## INSTRUCTIONS TO FOLLOW
Gather each line below that contains the word "Open".

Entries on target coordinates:
⟨

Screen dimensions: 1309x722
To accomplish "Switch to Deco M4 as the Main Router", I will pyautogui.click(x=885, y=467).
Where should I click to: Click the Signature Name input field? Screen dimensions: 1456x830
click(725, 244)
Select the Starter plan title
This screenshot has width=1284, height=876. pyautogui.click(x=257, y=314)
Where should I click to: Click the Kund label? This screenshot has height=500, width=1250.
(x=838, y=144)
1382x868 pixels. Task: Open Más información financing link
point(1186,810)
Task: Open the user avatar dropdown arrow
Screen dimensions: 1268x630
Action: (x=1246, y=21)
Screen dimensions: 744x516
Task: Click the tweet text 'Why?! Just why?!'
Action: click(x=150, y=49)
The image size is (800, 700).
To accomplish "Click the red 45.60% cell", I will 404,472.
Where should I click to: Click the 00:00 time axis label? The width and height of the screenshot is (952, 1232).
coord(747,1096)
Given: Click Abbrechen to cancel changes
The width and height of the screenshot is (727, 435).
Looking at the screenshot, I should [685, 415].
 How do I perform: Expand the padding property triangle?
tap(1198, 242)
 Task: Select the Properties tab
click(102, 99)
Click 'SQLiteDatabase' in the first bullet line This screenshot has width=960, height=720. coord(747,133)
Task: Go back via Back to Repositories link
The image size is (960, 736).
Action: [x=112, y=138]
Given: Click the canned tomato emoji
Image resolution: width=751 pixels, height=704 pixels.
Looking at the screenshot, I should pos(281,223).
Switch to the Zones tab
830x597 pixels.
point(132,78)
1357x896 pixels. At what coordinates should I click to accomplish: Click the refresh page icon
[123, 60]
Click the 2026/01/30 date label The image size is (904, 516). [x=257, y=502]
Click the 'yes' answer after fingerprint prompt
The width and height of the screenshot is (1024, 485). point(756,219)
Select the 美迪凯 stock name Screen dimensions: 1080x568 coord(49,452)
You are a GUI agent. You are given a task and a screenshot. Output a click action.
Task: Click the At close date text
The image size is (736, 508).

⟩

## TASK SOLUTION
1382x868 pixels. Task: Open Más información financing link
Task: Open the user avatar dropdown arrow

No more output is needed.